## PROBLEM TO SOLVE
Starting at the line that holds "Blog do Antonio Marcos (1249, 1128)", set down each line through the end of the listing, exactly as written and with nothing added.

## RECORDED DATA
※ ※ ※

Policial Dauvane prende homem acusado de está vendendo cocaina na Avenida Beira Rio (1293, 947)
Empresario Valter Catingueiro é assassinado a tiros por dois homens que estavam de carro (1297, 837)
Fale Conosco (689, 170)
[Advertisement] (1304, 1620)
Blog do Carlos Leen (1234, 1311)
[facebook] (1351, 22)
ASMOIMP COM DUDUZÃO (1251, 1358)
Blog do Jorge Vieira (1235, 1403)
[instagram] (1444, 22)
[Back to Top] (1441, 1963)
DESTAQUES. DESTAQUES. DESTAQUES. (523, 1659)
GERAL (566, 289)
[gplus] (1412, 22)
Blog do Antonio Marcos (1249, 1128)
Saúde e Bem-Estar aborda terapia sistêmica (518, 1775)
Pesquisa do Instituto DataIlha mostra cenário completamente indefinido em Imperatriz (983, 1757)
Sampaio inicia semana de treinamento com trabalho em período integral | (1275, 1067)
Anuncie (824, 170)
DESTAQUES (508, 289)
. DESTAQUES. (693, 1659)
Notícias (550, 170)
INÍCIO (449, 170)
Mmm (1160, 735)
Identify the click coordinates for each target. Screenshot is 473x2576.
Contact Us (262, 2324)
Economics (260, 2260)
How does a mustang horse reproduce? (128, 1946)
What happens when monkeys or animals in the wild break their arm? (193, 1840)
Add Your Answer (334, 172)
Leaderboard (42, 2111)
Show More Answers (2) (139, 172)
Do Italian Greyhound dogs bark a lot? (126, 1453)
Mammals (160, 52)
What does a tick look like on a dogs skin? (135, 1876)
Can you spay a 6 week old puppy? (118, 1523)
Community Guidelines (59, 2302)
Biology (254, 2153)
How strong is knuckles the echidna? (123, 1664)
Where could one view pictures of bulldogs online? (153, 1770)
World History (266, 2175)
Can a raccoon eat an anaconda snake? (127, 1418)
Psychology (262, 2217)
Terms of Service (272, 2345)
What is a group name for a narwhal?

※ ※ ※

## TASK OUTPUT
Blog do Antonio Marcos (1249, 1128)
Saúde e Bem-Estar aborda terapia sistêmica (518, 1775)
Pesquisa do Instituto DataIlha mostra cenário completamente indefinido em Imperatriz (983, 1757)
Sampaio inicia semana de treinamento com trabalho em período integral | (1275, 1067)
Anuncie (824, 170)
DESTAQUES (508, 289)
. DESTAQUES. (693, 1659)
Notícias (550, 170)
INÍCIO (449, 170)
Mmm (1160, 735)
Identify the click coordinates for each target. Screenshot is 473x2576.
Contact Us (262, 2324)
Economics (260, 2260)
How does a mustang horse reproduce? (128, 1946)
What happens when monkeys or animals in the wild break their arm? (193, 1840)
Add Your Answer (334, 172)
Leaderboard (42, 2111)
Show More Answers (2) (139, 172)
Do Italian Greyhound dogs bark a lot? (126, 1453)
Mammals (160, 52)
What does a tick look like on a dogs skin? (135, 1876)
Can you spay a 6 week old puppy? (118, 1523)
Community Guidelines (59, 2302)
Biology (254, 2153)
How strong is knuckles the echidna? (123, 1664)
Where could one view pictures of bulldogs online? (153, 1770)
World History (266, 2175)
Can a raccoon eat an anaconda snake? (127, 1418)
Psychology (262, 2217)
Terms of Service (272, 2345)
What is a group name for a narwhal?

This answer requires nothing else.